One prevalent criticism of unchecked exceptions is that they create a shroud of unpredictability—you never know when a function might fail. Some developers argue that this lack of visibility adds to their cognitive load. I disagree. I believe it is far simpler to operate under the assumption that every function can fail. Even if a function practically cannot fail today, chances are it will be modified to have a potential failure point in the future.

"Exceptions Cause Non-Local Control Flow"

Another argument is that exceptions introduce non-local control flow, essentially serving as an elaborate 'goto' statement that jumps from the point of failure to the nearest catch block. However, this characterization misses the mark. In reality, an exception propagates through the system, navigating through each layer and leveraging unified resource management for cleanup.

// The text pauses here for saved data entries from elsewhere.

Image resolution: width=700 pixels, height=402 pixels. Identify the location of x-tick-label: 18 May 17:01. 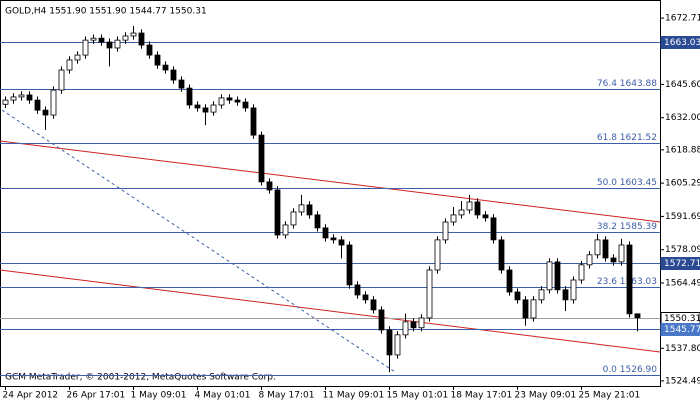
(482, 396).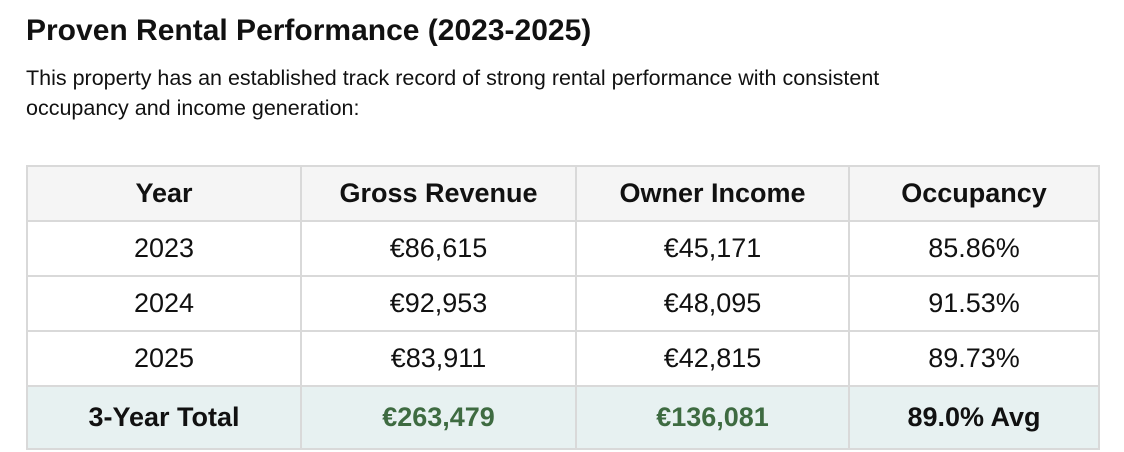 The height and width of the screenshot is (452, 1124). I want to click on page-title: Proven Rental Performance (2023-2025), so click(309, 30).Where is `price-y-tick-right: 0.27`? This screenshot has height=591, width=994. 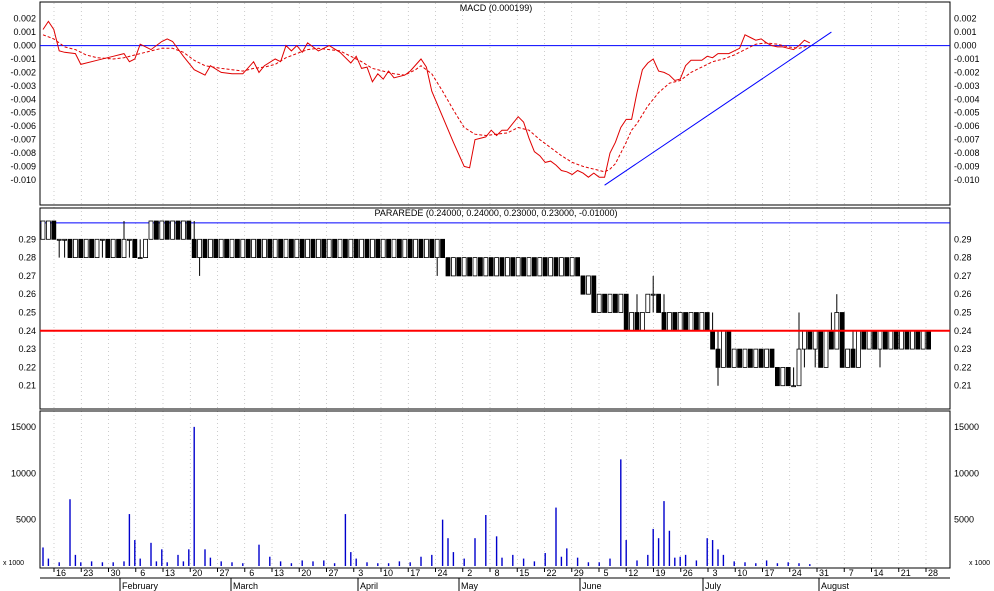 price-y-tick-right: 0.27 is located at coordinates (963, 276).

This process is not fundamentally different from manually propagating errors by returning them from each function; it's a controlled flow that respects the call stack.

"Lack of Type-Declared Exceptions"

The last criticism, and one that I concede has merit, is that because unchecked exceptions aren't declared through the type system, it's challenging to know what exceptions a method might throw. While this point is valid, I argue that neither checked exceptions nor typed error returns offer a perfect solution either. In most non-trivial scenarios, listing all potential exceptions becomes impractical, if not downright unmanageable. What often happens is that error types are either broadly categorized under parent classes or encapsulated (untyped) within wrapper exceptions.

Conclusion: The Constant of Change

In software development, the only constant is change. Unchecked exceptions align well with this reality. They eliminate the need for exhaustive error declarations and superfluous error-propagation boilerplate, freeing us to focus on effective error recovery strategies. In essence, unchecked exceptions free us from the obligation to foresee every possible error, enabling us to focus more precisely on which errors we can recover from and where to place that recovery logic, thereby making our code more adaptable to the inevitable changes that come with software development.

That said, unchecked exceptions aren't a universal solution. While effective in many contexts, they're not ideal for every programming situation or language. For example, Rust, tailored for systems programming, may not be well-suited for an exception-based model. In software development, every choice involves trade-offs, and awareness of these trade-offs is crucial, whether you're building an application or designing a programming language.